お気に入り9490超、PV3140000超、ジャンル別日刊18位、応援ありがとうございます。

来年も、よろしくお願いします!



パッと見……柊さん家のラーメン屋は、コンビニの居抜き物件の様な感じのお店だ。

 外壁を木目が綺麗な木材が覆い、屋根の上にある大きな一枚板風の看板はライトで照らし出されている。店の前には自動車5,6台分の駐車スペースが確保されており、国道を走る車も気軽に入り易そうな作りである。 


「ここが家の店、“らーめん本舗ひいらぎ”よ」

「「へー」」


 柊さんの紹介を受け、俺と裕二はお店を見上げ感嘆の声を上げる。 

 

「さ、何時までも立っていないで行きましょう。今日は早めに店を閉めて、家族会議をするって言っていたから」

「えっ、良いの? 今からが夕食時で、飲食店には稼ぎ時じゃないの?」


 店の方に歩き出しながら漏らした柊さんの言葉に驚き、俺は思わず声を上げる。

 飲食店が、夕食時と言う一番の稼ぎ時に店を閉める?定休日でもないのに?


「確かに、今からが一番の稼ぎ時よ。でも、私が登校する時にそう、お父さんが言っていたから……」

「……へぇ」


 柊さんの探索者試験を受ける志願動機を聞いた時にイメージした、柊さんのお父さんの人物像と少し違う感じだな。自分の理想の為に娘を平気でダンジョンに放り込む親、って言うイメージをしていたんだけど……。娘の説得の為に、稼ぎ時でも臨時休業する決断を出来るのか。

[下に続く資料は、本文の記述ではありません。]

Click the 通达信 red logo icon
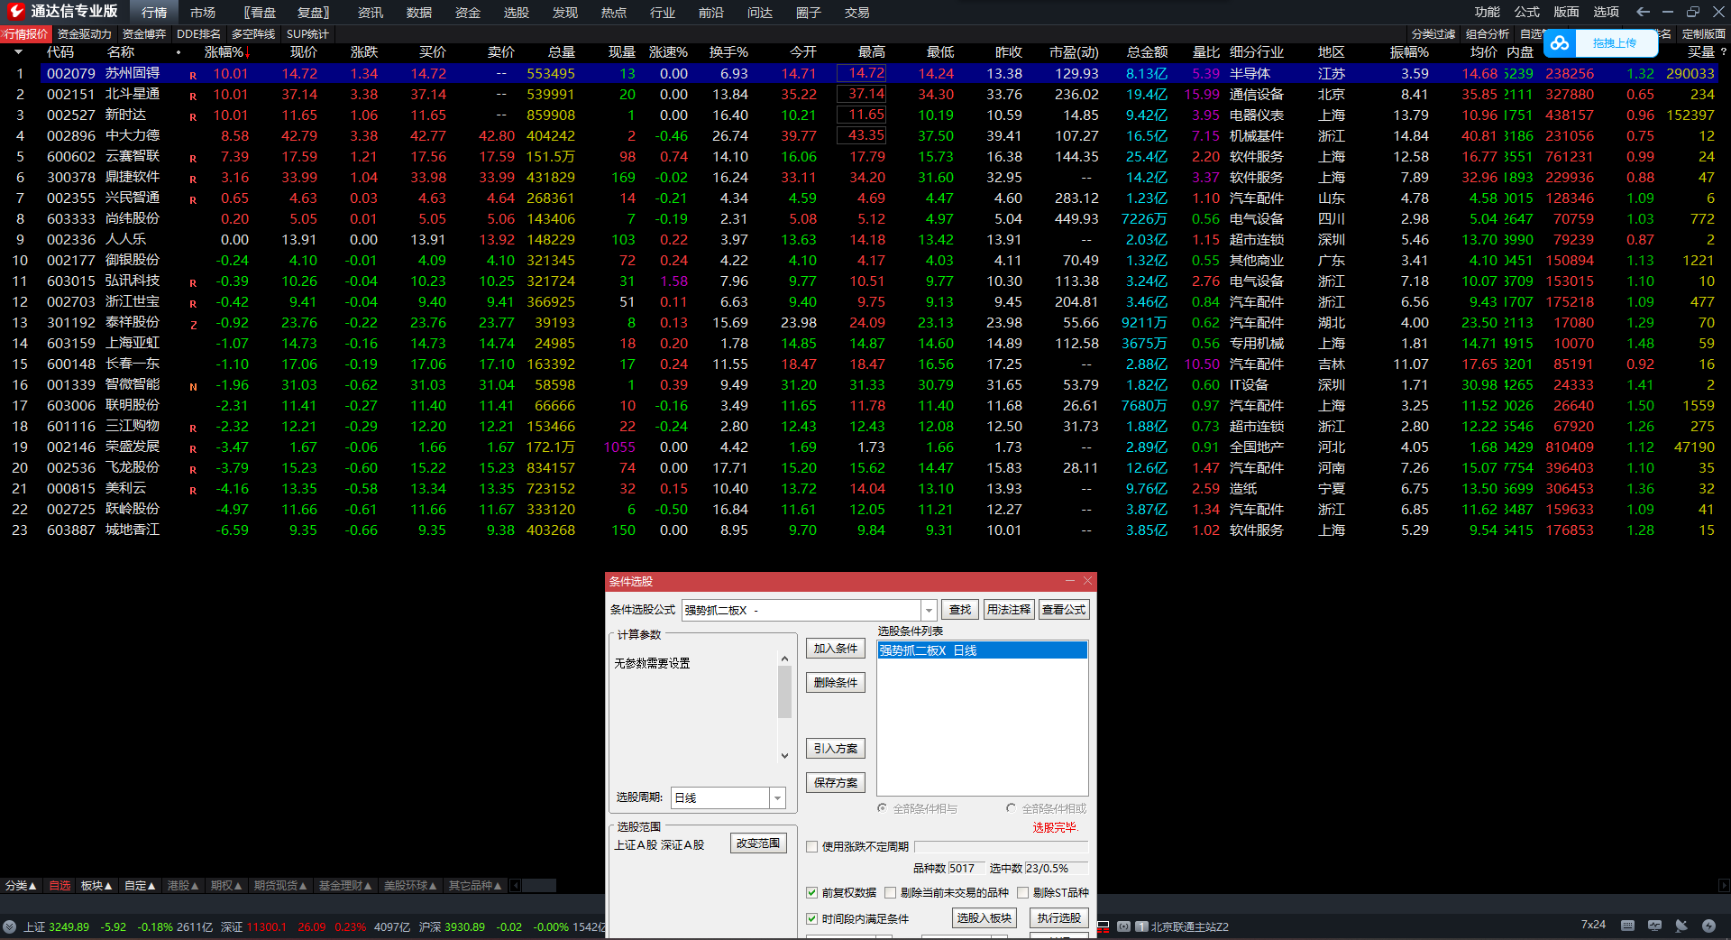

 柊さんの後ろに付いて店に近付くと、入口近くに設置してあるメニュー表の立て看板に“臨時休業のお知らせ”と書かれた大きな張り紙が出ていた。

 どうやら本気で、娘に探索者を辞めさせるつもりらしい。


「さっ、どうぞ。入って」

「えっと……お邪魔します?」


 ラーメン屋に入るのに、お邪魔しますと言うのはどうかと考えたが、他に良い言葉も思い付かなかったので仕方が無い。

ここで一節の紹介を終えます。